The Devil’s Music: A History
“Get on Up” is the PG-13 version, but James Brown’s actual life was quite a bit more X-rated. It would have been interesting to see a grittier, darker version (more like “Ray”) with less of the comedic breaking-the-fourth-wall device (Chadwick-as-James speaking directly to the camera).The movie’s most powerful scene shows the mother who abandoned James (Viola Davis) showing up after a gig to flatter her son with the intent to hoover up a bit of the James Brown riches.
Davis is devastating. When she says, “I did the best I could. And I am ashamed,” we realize that these words are coming from a place of deep truth, ripping open old wounds even as she utters them. James remains cold as ice until she leaves, and then he breaks down, telling band mate Bobby to “Get her anything she needs.”
Brown’s long-suffering friend Bobby Byrd (Nelsan Ellis) takes a lifetime of abuse from James, only to be won over as James sings to him in the crowd, after years of estrangement—a repentance, an apology, and a declaration of love and friendship. Both actors quietly blow this scene away.
The movie could have used more of this. In fact, just the removal of Aykroyd’s performance from the film would have had the immediate effect of making it weightier: Aykroyd’s a king of sketch comedy—a different skill set.
No, the devil jumped into music long before that. Some musicologists say that the sentimentality introduced by third, sixth, and seventh chords in Renaissance music is where the devil crept in; medieval church music’s austere fifths didn’t stir human emotion.

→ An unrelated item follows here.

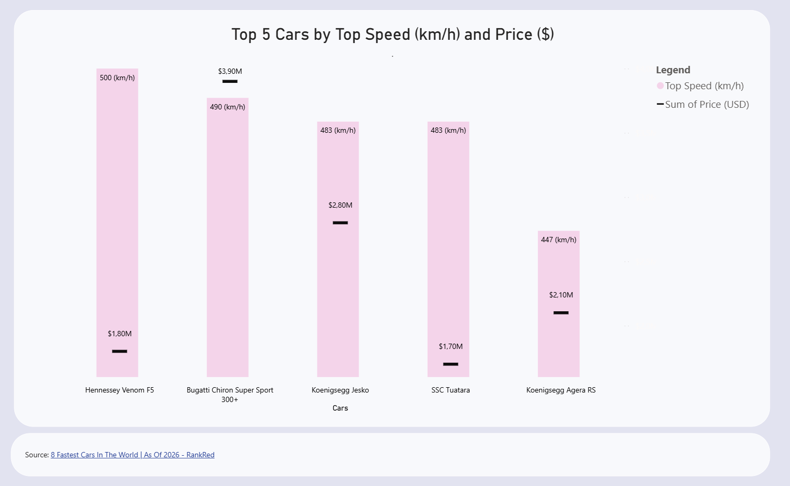The width and height of the screenshot is (790, 486).
Task: Click the chart title text
Action: 393,35
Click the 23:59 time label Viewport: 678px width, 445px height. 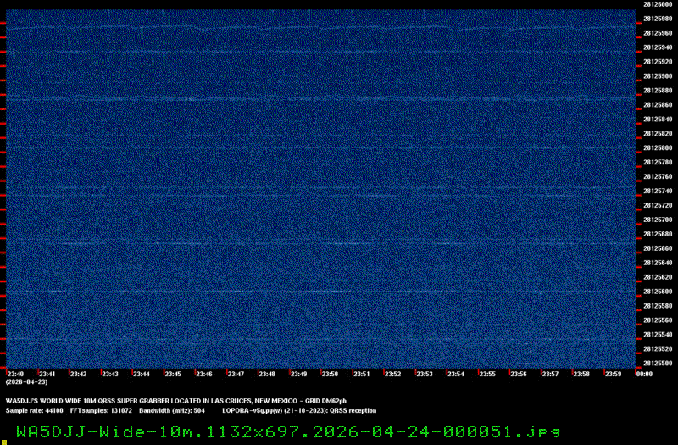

The great American racial divide in music consisted of James Brown’s black proto-funk as the “roll” (sex) in “rock and roll,” while “rock,” which eventually came to be considered a white art form, followed its logical progression to nihilistic punk and death metal.
The great German poet-philosopher Goethe, via the character of Mephisto in “Faust,” was among the first to recognize the sex-death dichotomy as two separate devils: the red devil (Lucifer) in cahoots with the black devil (Satan).

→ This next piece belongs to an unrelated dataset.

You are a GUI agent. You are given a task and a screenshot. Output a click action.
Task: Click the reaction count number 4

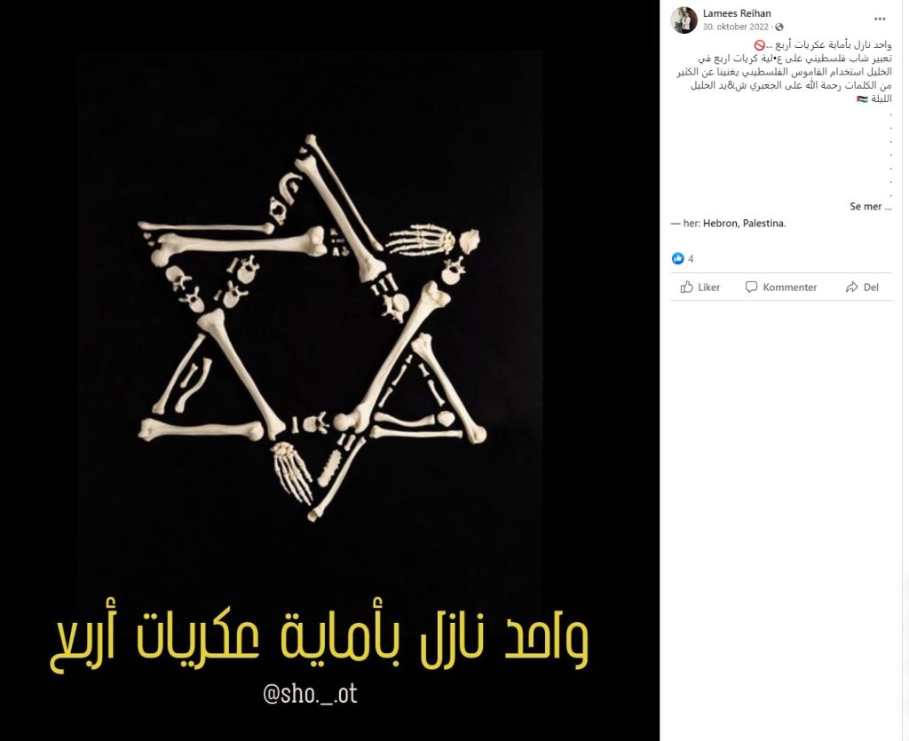tap(691, 259)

Be that as it may, this pastel-colored, nostalgic look back, with James (as he puts it) “in a sapphire blue suit and the band in purple brocade,” is a fitting tribute to a man who in many ways was an American hero, living the American dream. Such as it is.
James Brown composed music using every instrument percussively, with the objective being that funk music bypasses our consciousness to the point that the body wants to move of its own accord.

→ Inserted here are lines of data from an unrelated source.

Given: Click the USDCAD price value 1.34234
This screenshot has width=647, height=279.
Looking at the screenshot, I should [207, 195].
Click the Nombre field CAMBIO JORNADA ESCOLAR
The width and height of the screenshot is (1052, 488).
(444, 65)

Famous funk bassist Bootsy Collins, who got his start in Brown’s band before later moving on to Parliament-Funkadelic, learned funk’s number-one rule from James: “You’ve got to keep it on the one.” Meaning, the bass and rhythm section has to hit the first beat of every bar. This incessant slamming on the one awakens not the mild sentimentality of third and sixth chords—but lust.
What does that do for a person? As James succinctly put it, “I Got Ants in My Pants (And I Want to Dance).”
So put on your hot pants, get on the good foot, dance a few bars of the Funky Chicken, holler “I Feel Good!” Tip your hat to Chadwick Boseman’s stellar channeling of James, and then hie thee to a church (wait, there’s a pandemic on) or listen to “A Treasury of Gregorian Chants” (a four-record set) to get the devil back out.